During a recent interview on MSNBC's The Last Word with Lawrence O'Donnell, Newsweek's Andy Newman asked Lawrence whether back in his school days he'd been one of the kids who ran for student council, and Lawrence said "no." But he said he remembered those kids. The two were discussing stalemates in our Congress and what they are really all about, and their discussion brought the rant that follows to mind.
It is worth our asking ask ourselves, were the kids who were always running for office in our school days actually doing it so they could be in charge? Watching the current circus in our nation's capital, where the real public mindset is so regularly discounted, a truism applies. "Information" as they say, rarely leaks up as far as the top boss, and it's difficult not to wonder if all we're really seeing in Washington is some of those difficult kids now become career ideologues: "lady and gentleman" peddlers of influence in action, and suffering the results.
Whatever the case, whoever they are, they're duking it out and making a ton of money at the expense of the rest of us. And that being the case, we're letting them do it in nearly the same way we did in school.
One viable, if not inevitable, solution may be for those of us who care about people and not just ourselves, to organize to educate more locally and internationally. We must have our message go viral and not leave it to the next guy to be responsible for our futures, eventually making it possible for more capable intelligent people to get in there and legislate.
It's more than obvious that for a very long time, much of public apathy and voter dissatisfaction that leads to apathy derives from a sense of powerlessness. When people start feeling that they can't really change things or can't make a difference, they can end up saying what the heck or what's the difference? , and soon they drop into a position that renders them incapable of making informed decisions, and in turn, leaves everyone's future up for grabs. Those kids from back in our school days, now adults, are the grabbers.
When we step into the voting booth, we need to be able to consider who the people we get to choose from actually represent, because some of them are going to be responsible for safeguarding our future happiness.
When they tell us what they stand for and what against, they are not very liable to list for us the qualities they lack, so that's up to us to recognize. But our knowing who they represent or will represent is indispensable and makes a very great difference.
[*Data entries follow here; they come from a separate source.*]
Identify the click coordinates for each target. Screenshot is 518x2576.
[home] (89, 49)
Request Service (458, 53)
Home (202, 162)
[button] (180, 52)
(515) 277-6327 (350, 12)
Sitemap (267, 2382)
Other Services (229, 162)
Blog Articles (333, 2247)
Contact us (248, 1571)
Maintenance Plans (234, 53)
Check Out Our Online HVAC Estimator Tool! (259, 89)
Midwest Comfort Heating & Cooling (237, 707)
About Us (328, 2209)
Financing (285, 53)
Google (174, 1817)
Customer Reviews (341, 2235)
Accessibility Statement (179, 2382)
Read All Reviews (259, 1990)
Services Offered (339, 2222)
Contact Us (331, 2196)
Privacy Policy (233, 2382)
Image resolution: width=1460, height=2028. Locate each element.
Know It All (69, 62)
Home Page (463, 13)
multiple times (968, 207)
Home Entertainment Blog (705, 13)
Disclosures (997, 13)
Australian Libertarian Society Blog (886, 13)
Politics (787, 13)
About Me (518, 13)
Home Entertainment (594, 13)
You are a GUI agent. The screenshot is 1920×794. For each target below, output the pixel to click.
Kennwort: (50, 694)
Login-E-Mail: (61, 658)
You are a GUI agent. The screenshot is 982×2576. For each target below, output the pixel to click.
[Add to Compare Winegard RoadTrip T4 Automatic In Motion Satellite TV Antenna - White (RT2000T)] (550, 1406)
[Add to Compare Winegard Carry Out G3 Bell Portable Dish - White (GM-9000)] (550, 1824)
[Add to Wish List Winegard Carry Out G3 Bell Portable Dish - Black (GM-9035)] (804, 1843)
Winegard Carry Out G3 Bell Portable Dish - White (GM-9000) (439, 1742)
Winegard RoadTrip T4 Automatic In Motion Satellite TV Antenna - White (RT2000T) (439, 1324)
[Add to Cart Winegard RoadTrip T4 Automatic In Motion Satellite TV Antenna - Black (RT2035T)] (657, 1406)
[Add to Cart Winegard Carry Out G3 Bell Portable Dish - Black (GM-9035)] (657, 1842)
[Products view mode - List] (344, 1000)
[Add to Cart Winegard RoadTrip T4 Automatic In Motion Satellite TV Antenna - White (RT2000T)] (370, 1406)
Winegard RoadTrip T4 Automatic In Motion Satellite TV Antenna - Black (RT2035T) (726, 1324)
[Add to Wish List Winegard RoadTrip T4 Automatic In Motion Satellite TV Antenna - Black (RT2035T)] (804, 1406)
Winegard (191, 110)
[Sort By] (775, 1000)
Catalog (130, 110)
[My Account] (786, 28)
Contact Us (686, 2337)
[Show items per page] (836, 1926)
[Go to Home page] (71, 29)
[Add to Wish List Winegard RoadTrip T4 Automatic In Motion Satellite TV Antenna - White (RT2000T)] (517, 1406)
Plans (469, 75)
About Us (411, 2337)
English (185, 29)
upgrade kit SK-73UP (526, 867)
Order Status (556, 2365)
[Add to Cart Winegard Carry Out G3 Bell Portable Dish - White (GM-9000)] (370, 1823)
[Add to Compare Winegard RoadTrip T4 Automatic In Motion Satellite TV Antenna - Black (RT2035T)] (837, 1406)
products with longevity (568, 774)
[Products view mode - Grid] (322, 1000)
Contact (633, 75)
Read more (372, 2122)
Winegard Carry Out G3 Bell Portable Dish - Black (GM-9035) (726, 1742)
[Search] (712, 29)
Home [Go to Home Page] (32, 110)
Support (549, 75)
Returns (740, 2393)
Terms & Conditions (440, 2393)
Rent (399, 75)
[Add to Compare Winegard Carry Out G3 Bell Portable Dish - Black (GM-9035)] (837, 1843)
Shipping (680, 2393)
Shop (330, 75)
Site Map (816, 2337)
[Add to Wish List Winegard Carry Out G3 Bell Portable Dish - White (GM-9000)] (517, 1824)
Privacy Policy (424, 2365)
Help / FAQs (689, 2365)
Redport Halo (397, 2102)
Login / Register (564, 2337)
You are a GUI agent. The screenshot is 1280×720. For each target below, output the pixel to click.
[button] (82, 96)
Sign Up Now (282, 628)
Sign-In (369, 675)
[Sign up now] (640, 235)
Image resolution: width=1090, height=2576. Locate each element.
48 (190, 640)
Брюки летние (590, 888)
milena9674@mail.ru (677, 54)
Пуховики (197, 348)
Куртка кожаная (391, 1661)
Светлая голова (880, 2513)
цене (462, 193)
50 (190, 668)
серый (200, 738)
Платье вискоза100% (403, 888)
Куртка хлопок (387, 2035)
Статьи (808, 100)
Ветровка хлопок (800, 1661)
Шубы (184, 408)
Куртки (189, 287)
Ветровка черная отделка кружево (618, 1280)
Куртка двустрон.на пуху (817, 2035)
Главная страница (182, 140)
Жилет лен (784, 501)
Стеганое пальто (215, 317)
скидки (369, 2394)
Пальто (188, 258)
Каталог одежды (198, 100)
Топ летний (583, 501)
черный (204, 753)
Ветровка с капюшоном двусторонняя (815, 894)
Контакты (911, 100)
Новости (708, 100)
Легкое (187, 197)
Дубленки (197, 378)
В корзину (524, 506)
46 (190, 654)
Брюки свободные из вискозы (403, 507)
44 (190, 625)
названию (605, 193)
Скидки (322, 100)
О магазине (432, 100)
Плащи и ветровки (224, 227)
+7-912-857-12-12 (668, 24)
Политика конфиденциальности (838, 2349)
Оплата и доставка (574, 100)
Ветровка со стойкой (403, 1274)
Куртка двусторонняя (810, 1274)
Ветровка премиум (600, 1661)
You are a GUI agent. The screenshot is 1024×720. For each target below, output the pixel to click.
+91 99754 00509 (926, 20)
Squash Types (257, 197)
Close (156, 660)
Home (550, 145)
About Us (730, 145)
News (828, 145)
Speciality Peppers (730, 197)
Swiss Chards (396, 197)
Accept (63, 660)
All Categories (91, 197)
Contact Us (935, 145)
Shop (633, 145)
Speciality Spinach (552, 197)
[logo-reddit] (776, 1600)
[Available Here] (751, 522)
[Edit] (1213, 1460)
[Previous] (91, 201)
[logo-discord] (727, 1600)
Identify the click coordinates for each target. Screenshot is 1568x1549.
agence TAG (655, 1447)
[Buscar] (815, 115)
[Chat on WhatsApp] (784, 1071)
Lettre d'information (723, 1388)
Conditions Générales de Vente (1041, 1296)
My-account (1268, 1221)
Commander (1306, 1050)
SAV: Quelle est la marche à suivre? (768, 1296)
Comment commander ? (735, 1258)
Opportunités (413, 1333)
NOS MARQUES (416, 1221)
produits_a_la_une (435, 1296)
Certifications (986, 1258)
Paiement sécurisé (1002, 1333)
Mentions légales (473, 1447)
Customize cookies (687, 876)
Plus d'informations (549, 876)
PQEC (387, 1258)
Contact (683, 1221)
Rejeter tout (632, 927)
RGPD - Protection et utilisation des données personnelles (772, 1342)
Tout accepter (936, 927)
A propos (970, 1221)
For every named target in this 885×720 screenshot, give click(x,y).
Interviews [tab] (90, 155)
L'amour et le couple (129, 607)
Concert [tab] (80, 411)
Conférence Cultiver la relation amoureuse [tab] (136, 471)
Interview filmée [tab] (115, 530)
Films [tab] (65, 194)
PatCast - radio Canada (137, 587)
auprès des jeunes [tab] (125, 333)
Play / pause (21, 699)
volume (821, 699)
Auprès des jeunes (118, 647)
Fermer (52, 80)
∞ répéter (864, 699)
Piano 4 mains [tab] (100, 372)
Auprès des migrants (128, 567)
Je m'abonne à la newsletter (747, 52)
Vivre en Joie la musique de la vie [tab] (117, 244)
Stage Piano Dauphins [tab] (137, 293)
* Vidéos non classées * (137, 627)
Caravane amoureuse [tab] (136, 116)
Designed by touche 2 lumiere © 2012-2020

The thing is that in business, there's always the understanding that words are words and promises are promises; that only results are proof of success, and when someone slanders you, you can sue them. But a candidate can't sue a Super PAC, at least not in time to influence an election campaign, and if he or she did during an election cycle, there's the very real question, would everybody even get to hear about, or would it really matter? Doesn't our current, scandalous political system, encouraged as it is so strongly by the media, interfere with our decision-making and discourage the "what's the difference" citizen from taking an interest in politics if he was ever going to do so?
In addition, people actually believe that polls of less than twenty-five thousand mean something -- and those in charge are quick to tell you that polls of multimillions are not in anyone's best interest. Is that because they're terrified of the actual results, even though they're very easy to obtain with the Internet? So much for our learning as much about other people's opinions as we do about PAC propaganda.
Lastly, for all the above, consider what it would be like if you were on vacation for six months and unable to watch television. When you got back and turned on the news, would it at all surprise you to find it appeared that nothing had really changed while you were gone?
"Things are more like they are now than they have ever been," Gerald Ford was quoted as saying. Whatever the context in which he made the comment, it seems frighteningly much like the obvious irony implicit in the public mindset that you can't quite avoid noticing this year. There has got to be a better answer than our taking our comedians seriously, when they ask our politicians "Are you kidding?" and the state of our union stays the same, no matter what the people need.
Perhaps, there's some point in someone starting another new grassroots campaign, one dedicated to making it known to both the Democratic and Republican parties that there's a tremendous number of citizens who are tired of voting for a candidate only to help ensure the other guy won't get elected and gain influence, and that the public insists on them proposing candidates that sound a new note, so everyone benefits because they can bring things together and make an actual difference. Sometimes that happens. But very rarely. So, if we choose to, we can look at it this way: if maturity and compromise are essential to a democracy as we were taught in school, then as the old Chinese Proverb has it, "If we don't change our direction we're likely to end up where we're headed." And doesn't that sound a lot like Gerald Ford.